In this particular example, __v_1.__proto__ is the same object as Uint8Array.prototype, so they're interchangable. Once we have a reference to the object and call Object.defineProperty on it, I don't think it's observable how we got that reference (unless, getters or something, which this example doesn't have). Maybe I don't fully understand what you had in mind.

Got it--that all matches my understanding. (When I write tests, I try to avoid creating values that aren't strictly necessary, mostly to better highlight the behavior under test. By the same token, it's easy to overlook subtleties in the more particular tests, so I don't attempt simplification lightly.)

Re: what should happen: In this example, the spec for Array.prototype.includes uses the length from the length getter to determine how many items to process, and then for each item, it calls Get. Get returns undefined if the index is out of bounds. So that's relatively straightforward.

However, implementations might have all kinds of fast paths, and e.g., and an implementation might have the following logic: "If the receiver is a TypedArray, check its backing ArrayBuffer's length against the length from the getter and if the backing ArrayBuffer is big enough, loop over N elements and access raw memory." That would now be a security bug now that the backing ArrayBuffer's length can change (potentially during the iteration, for functions like every, some, filter etc).

It's basically the same thing that happens for TypedArray.prototype functions. The purpose of this report was to point out we also need tests for Array.prototype functions where we pass a resizable TypedArray as the receiver.
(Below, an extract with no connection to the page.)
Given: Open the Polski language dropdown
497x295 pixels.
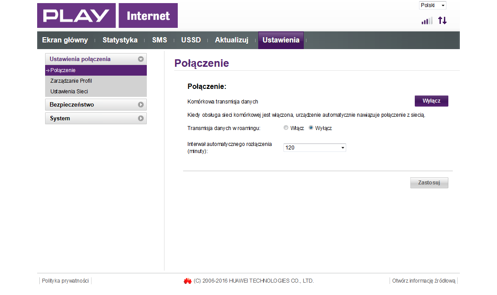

I think I understand halfway :) Test262 doesn't currently have any tests for resizing an ArrayBuffer during traversal with the iterative Array methods like every (the same goes for the corresponding iterative TypeArray methods, actually). I can appreciate all the ways this can go wrong, and those hazards are probably why Test262 does have tests for resizing Arrays under such circumstances. I'll write up some new tests.
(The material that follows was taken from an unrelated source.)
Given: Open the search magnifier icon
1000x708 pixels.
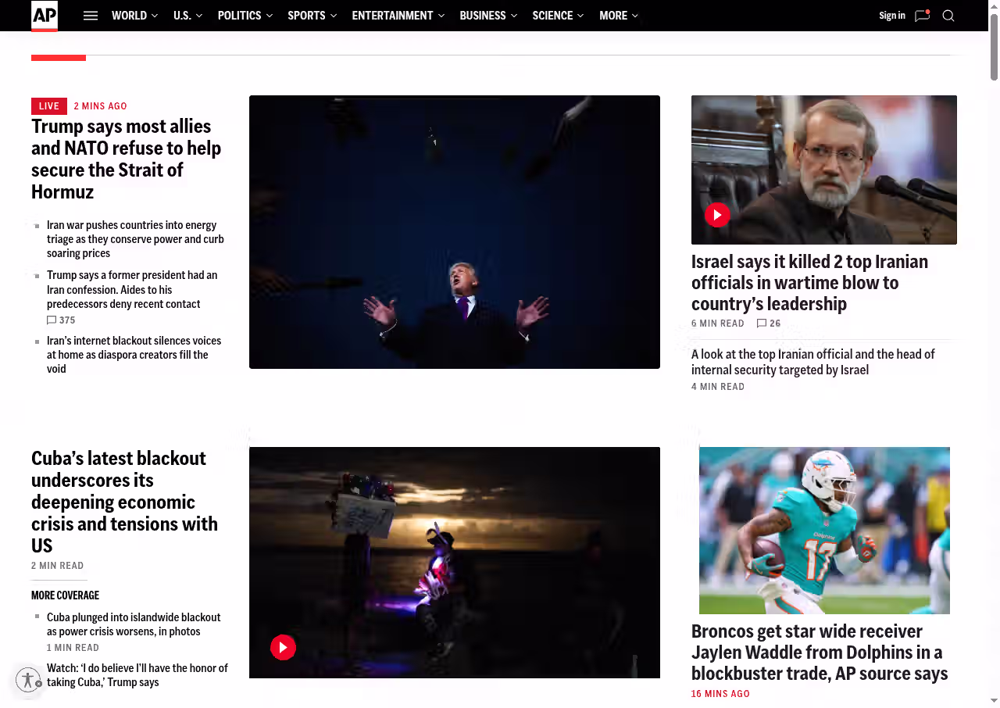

However, the relationship between the length getter and the ArrayBuffer's length is not so clear to me. One the one hand, it sounds like the internal optimization concerns cases where the length property is inside the boundary created by the ArrayBuffer length and the TypedArray's BYTES_PER_ELEMENT. On the other hand, the example code is setting the length property to a value that falls ouside that boundary. Are those two different cases of interest? And are either related to resizing during iteration?

marjakh commented 2 years ago

Hi, thanks for looking into this.

Clarification about the length getter and the ArrayBuffer's length. I think the interesting things to test are: 1) the implementation uses the correct one, the length getter, when deciding e.g., the size of the array to return or how many times to call the callback (for funcs which take a callback, like every etc) 2) correctly handles the case when the ArrayBuffer's length is less than what the length getter returned 3) correctly handles the case when the ArrayBuffer's length is greater than what the length getter returned (although, this is less likely to go wrong) and 4) doesn't get confused if the ArrayBuffer's size changes mid-operation (I guess this case can further be sub-divided into shrinking and growing).

So yea the amount of different cases to test suffers from slight combinatorial explosion but this is how this feature is :)

jugglinmike commented 2 years ago

Thanks again for your help. I've submitted some tests via gh-3299.